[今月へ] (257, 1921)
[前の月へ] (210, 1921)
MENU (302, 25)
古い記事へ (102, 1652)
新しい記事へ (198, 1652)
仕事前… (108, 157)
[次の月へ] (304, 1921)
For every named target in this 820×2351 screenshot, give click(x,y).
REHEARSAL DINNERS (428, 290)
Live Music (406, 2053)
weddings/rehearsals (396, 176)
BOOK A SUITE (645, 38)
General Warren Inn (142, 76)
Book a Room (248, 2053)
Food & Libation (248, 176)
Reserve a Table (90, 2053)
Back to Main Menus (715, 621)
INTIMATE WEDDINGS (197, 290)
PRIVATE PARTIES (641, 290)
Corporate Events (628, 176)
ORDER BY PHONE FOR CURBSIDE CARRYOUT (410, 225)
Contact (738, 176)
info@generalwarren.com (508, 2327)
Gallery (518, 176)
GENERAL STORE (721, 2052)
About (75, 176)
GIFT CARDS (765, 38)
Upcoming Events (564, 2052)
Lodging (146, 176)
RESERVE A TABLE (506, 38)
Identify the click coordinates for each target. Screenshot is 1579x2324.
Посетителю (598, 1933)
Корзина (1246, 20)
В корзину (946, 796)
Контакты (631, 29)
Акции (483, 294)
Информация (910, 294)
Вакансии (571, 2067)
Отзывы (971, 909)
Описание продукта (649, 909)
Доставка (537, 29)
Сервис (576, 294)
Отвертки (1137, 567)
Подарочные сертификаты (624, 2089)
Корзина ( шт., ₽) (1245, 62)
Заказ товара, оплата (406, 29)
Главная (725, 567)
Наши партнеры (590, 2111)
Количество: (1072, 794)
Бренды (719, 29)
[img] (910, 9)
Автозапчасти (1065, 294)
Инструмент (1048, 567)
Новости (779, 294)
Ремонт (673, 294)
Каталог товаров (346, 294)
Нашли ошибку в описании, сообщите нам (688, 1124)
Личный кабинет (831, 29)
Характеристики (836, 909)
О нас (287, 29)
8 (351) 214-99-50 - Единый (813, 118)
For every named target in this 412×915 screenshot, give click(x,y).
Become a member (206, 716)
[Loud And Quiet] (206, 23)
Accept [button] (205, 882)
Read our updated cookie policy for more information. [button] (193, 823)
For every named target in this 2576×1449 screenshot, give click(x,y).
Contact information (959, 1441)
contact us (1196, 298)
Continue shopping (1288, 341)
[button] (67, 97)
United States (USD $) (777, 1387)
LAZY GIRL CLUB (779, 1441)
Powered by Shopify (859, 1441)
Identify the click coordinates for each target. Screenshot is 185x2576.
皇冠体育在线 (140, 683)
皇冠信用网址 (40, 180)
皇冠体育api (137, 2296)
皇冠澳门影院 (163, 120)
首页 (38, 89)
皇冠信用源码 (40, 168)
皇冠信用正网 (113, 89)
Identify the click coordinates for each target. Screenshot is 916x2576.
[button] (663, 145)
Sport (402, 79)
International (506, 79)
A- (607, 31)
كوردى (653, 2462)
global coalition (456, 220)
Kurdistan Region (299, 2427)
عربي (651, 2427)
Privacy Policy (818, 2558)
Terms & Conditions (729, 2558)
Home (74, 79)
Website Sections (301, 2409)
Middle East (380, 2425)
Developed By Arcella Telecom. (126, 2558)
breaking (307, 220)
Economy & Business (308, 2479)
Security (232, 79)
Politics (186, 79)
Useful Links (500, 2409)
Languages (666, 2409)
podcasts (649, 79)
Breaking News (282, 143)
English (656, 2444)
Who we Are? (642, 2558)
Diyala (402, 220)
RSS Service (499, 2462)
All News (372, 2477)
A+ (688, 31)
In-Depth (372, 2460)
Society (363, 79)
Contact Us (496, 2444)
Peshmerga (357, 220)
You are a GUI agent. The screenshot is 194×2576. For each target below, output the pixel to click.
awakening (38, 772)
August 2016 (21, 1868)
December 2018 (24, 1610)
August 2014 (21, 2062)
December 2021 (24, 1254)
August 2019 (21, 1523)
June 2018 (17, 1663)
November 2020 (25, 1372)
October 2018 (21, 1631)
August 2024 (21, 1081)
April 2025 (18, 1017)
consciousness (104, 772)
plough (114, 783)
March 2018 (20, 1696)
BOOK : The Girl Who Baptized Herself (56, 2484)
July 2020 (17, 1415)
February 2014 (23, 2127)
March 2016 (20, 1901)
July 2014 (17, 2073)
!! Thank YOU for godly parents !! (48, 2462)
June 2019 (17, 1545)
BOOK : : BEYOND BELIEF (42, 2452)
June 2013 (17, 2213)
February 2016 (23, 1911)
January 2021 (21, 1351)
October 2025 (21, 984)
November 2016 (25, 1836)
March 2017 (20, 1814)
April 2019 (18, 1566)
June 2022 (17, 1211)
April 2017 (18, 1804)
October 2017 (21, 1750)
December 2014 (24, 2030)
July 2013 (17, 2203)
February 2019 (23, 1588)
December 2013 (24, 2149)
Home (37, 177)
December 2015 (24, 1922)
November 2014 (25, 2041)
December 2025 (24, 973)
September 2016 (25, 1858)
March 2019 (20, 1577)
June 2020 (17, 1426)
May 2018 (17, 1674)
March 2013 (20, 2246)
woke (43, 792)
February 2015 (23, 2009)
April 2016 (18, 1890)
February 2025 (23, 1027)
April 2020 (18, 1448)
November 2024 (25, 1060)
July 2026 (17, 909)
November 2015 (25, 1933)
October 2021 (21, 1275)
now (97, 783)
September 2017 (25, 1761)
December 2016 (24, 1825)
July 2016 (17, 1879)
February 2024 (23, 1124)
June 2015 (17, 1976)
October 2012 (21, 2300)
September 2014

_ _ _

- **EXERCISE DESCRIPTION**:
Return every record above. Copy each one exactly.

- **SOLUTION**:
[今月へ] (257, 1921)
[前の月へ] (210, 1921)
MENU (302, 25)
古い記事へ (102, 1652)
新しい記事へ (198, 1652)
仕事前… (108, 157)
[次の月へ] (304, 1921)
For every named target in this 820×2351 screenshot, give click(x,y).
REHEARSAL DINNERS (428, 290)
Live Music (406, 2053)
weddings/rehearsals (396, 176)
BOOK A SUITE (645, 38)
General Warren Inn (142, 76)
Book a Room (248, 2053)
Food & Libation (248, 176)
Reserve a Table (90, 2053)
Back to Main Menus (715, 621)
INTIMATE WEDDINGS (197, 290)
PRIVATE PARTIES (641, 290)
Corporate Events (628, 176)
ORDER BY PHONE FOR CURBSIDE CARRYOUT (410, 225)
Contact (738, 176)
info@generalwarren.com (508, 2327)
Gallery (518, 176)
GENERAL STORE (721, 2052)
About (75, 176)
GIFT CARDS (765, 38)
Upcoming Events (564, 2052)
Lodging (146, 176)
RESERVE A TABLE (506, 38)
Identify the click coordinates for each target. Screenshot is 1579x2324.
Посетителю (598, 1933)
Корзина (1246, 20)
В корзину (946, 796)
Контакты (631, 29)
Акции (483, 294)
Информация (910, 294)
Вакансии (571, 2067)
Отзывы (971, 909)
Описание продукта (649, 909)
Доставка (537, 29)
Сервис (576, 294)
Отвертки (1137, 567)
Подарочные сертификаты (624, 2089)
Корзина ( шт., ₽) (1245, 62)
Заказ товара, оплата (406, 29)
Главная (725, 567)
Наши партнеры (590, 2111)
Количество: (1072, 794)
Бренды (719, 29)
[img] (910, 9)
Автозапчасти (1065, 294)
Инструмент (1048, 567)
Новости (779, 294)
Ремонт (673, 294)
Каталог товаров (346, 294)
Нашли ошибку в описании, сообщите нам (688, 1124)
Личный кабинет (831, 29)
Характеристики (836, 909)
О нас (287, 29)
8 (351) 214-99-50 - Единый (813, 118)
For every named target in this 412×915 screenshot, give click(x,y).
Become a member (206, 716)
[Loud And Quiet] (206, 23)
Accept [button] (205, 882)
Read our updated cookie policy for more information. [button] (193, 823)
For every named target in this 2576×1449 screenshot, give click(x,y).
Contact information (959, 1441)
contact us (1196, 298)
Continue shopping (1288, 341)
[button] (67, 97)
United States (USD $) (777, 1387)
LAZY GIRL CLUB (779, 1441)
Powered by Shopify (859, 1441)
Identify the click coordinates for each target. Screenshot is 185x2576.
皇冠体育在线 (140, 683)
皇冠信用网址 (40, 180)
皇冠体育api (137, 2296)
皇冠澳门影院 (163, 120)
首页 (38, 89)
皇冠信用源码 (40, 168)
皇冠信用正网 (113, 89)
Identify the click coordinates for each target. Screenshot is 916x2576.
[button] (663, 145)
Sport (402, 79)
International (506, 79)
A- (607, 31)
كوردى (653, 2462)
global coalition (456, 220)
Kurdistan Region (299, 2427)
عربي (651, 2427)
Privacy Policy (818, 2558)
Terms & Conditions (729, 2558)
Home (74, 79)
Website Sections (301, 2409)
Middle East (380, 2425)
Developed By Arcella Telecom. (126, 2558)
breaking (307, 220)
Economy & Business (308, 2479)
Security (232, 79)
Politics (186, 79)
Useful Links (500, 2409)
Languages (666, 2409)
podcasts (649, 79)
Breaking News (282, 143)
English (656, 2444)
Who we Are? (642, 2558)
Diyala (402, 220)
RSS Service (499, 2462)
All News (372, 2477)
A+ (688, 31)
In-Depth (372, 2460)
Society (363, 79)
Contact Us (496, 2444)
Peshmerga (357, 220)
You are a GUI agent. The screenshot is 194×2576. For each target below, output the pixel to click.
awakening (38, 772)
August 2016 (21, 1868)
December 2018 (24, 1610)
August 2014 (21, 2062)
December 2021 (24, 1254)
August 2019 (21, 1523)
June 2018 (17, 1663)
November 2020 (25, 1372)
October 2018 (21, 1631)
August 2024 (21, 1081)
April 2025 (18, 1017)
consciousness (104, 772)
plough (114, 783)
March 2018 (20, 1696)
BOOK : The Girl Who Baptized Herself (56, 2484)
July 2020 (17, 1415)
February 2014 (23, 2127)
March 2016 (20, 1901)
July 2014 (17, 2073)
!! Thank YOU for godly parents !! (48, 2462)
June 2019 (17, 1545)
BOOK : : BEYOND BELIEF (42, 2452)
June 2013 (17, 2213)
February 2016 (23, 1911)
January 2021 (21, 1351)
October 2025 (21, 984)
November 2016 (25, 1836)
March 2017 (20, 1814)
April 2019 (18, 1566)
June 2022 (17, 1211)
April 2017 (18, 1804)
October 2017 (21, 1750)
December 2014 (24, 2030)
July 2013 (17, 2203)
February 2019 (23, 1588)
December 2013 (24, 2149)
Home (37, 177)
December 2015 (24, 1922)
November 2014 (25, 2041)
December 2025 (24, 973)
September 2016 (25, 1858)
March 2019 (20, 1577)
June 2020 (17, 1426)
May 2018 (17, 1674)
March 2013 (20, 2246)
woke (43, 792)
February 2015 (23, 2009)
April 2016 (18, 1890)
February 2025 (23, 1027)
April 2020 (18, 1448)
November 2024 (25, 1060)
July 2026 (17, 909)
November 2015 (25, 1933)
October 2021 (21, 1275)
now (97, 783)
September 2017 (25, 1761)
December 2016 (24, 1825)
July 2016 (17, 1879)
February 2024 (23, 1124)
June 2015 (17, 1976)
October 2012 (21, 2300)
September 2014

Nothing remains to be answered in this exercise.